Carol with Veronica Anderson.
Carol described this bizarre and erotic adult fairy tale "as a story filled with contradictions in a place where man's fantasies become a reality".  She went on to say that the plot wasn't always easy to follow and though the underlying theme was aimed at the intellect, the more obvious, perhaps more exposed, aspects reached cinema audiences. It explores unconventional sexual and emotional behaviour in the guise of 'game playing' or as Hollis Albert said in the Saturday Review "a film that has some of the most elegant eroticism yet seen on the screen"
 
Sleeping Beauty.
Zalman King, best known for directing episodes of the erotic drama series Red Shoe Diaries between 1992 and 1997, plays the man living out his fantasy, Robert Troy purchase's a carnival side show that includes an attractive young lady, played by Mia Farrow's sister Tisa, who has been asleep for eight years. Richard Pryor plays a terminally sick alcoholic and Troy’s best friend Jeff. It has been alleged that Pryor drank himself into a daily stupor just to get into the role! Veronica Anderson, who was previously seen in the TV series Colombo in 1972, plays Scarlett's female lover.
 
Tisa Farrow.

The filming of the movie was plagued with bad luck. A large wooden crucifix fell from the wall in a church and pinned Carol to the floor, she was not badly hurt but Tisa Farrow was not as lucky. She had a fall and broke her arm. Other minor delays and accidents held up the film as well as Carol becoming sick with stomach pains. When the film was finally released it did not get good reviews and is not widely available today. But worth sourcing for Carol White's unusual role as Scarlett.



The Squeeze 1976


This was my fourth film in 2010 EIFF’s Retrospective: After the Wave, which featured lost and forgotten British Cinema between 1967 and 1979. Overlooked by memory and in some cases technology, many films in this section are not available on DVD anywhere in the world including the criminally neglected The Squeeze.
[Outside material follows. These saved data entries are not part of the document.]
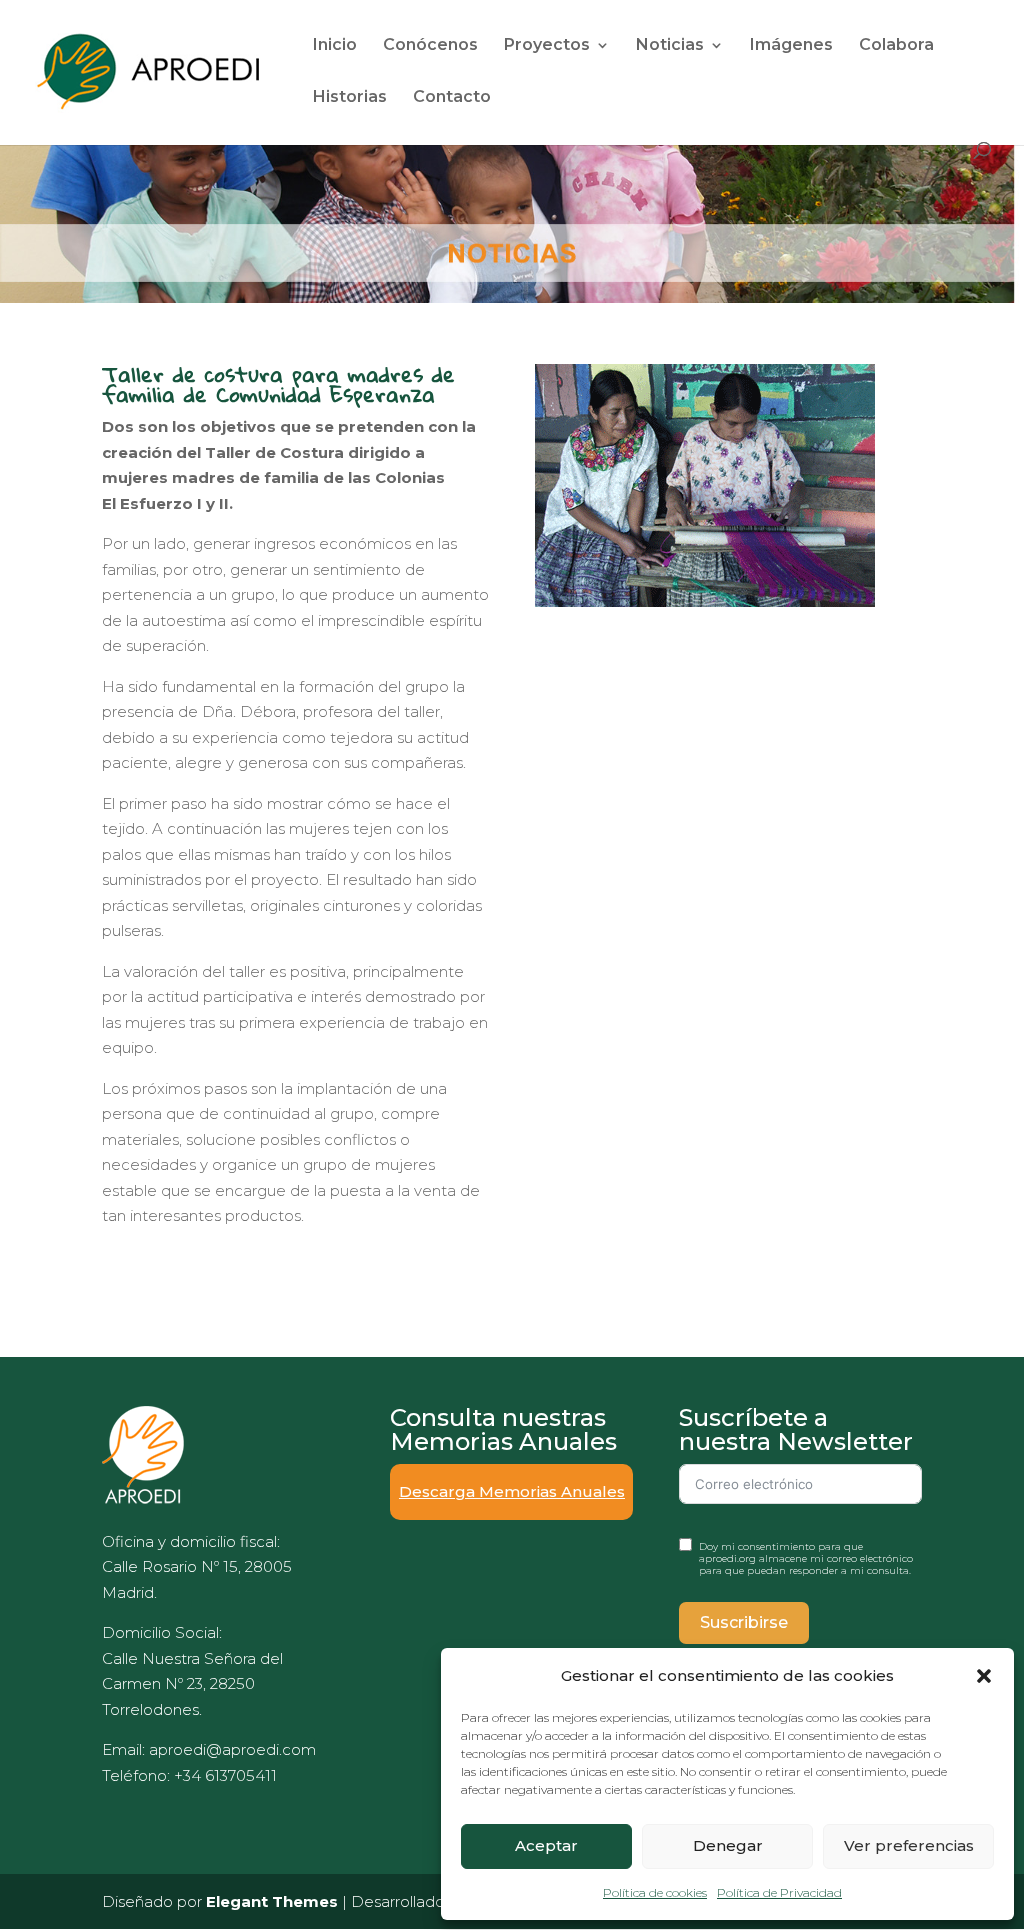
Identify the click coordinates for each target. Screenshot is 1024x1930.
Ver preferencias (909, 1845)
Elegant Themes (272, 1901)
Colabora (896, 46)
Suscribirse (744, 1622)
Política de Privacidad (779, 1892)
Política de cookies (655, 1892)
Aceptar (546, 1845)
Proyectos (547, 46)
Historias (350, 98)
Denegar (728, 1845)
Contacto (452, 98)
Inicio (335, 46)
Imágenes (791, 46)
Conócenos (430, 46)
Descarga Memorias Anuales (512, 1491)
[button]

Based on the novel Whose Little Girl Are You by David Craig it tells the story of an alcoholic ex-police inspector Jim Naboth (Stacy Keach) who is drinking himself to death. Naboth’s ex-wife Jill (Carol White) is abducted by sadistic thugs lead by Keith (David Hemmings) and Vic (Stephan Boyd), to force Jill’s current husband (James Fox) to rob his own security firm.


A very good 1970’s crime thriller which has the feel and excitement of an old-fashioned ‘B’ movie, the ones in which censorship was ignored. Keach gives a terrifyingly authentic performance as an alcoholic. Freddie Star, who plays Teddy, the ex-cops best friend and career, is a astounding. Carol White, in a surprisingly frank role gave her normal class performance.


West London plays a big part in the film with location shoots at Notting Hill including the regular carnival that takes place each year and at the West Way junction with its community of social misfits living below. A great build up to a thrilling climax ended this enjoyable cinematic treat.



Carol White 1966.

With your hair so white you could light up the night

Burning out like a shooting star

From the stage to The Squeeze, from T.V. to striptease

I loved you in the back of my car

Nobody's gonna tell you what to do

Nobody's gonna mess around with you
You'll never give up the fight, not Carol White

[Chorus]
Cathy come home, where have you been, it's been so long since you went away
From monochrome to the silver screen, the Battersea Bardot, that's what they say

With that smile in your eyes you could tell me no lies
Play it hard, take the smooth with the rough
Just a pearl in world full of users of girls
One jump ahead for a while, not long enough
Nobody's gonna tell you what to do
Nobody's gonna mess around with you
You'll never give up the fight, not Carol White



Carol White – British Film Actress 1943 - 1991 RIP.



[1] Now available on DVD from Network as part of their British Film series.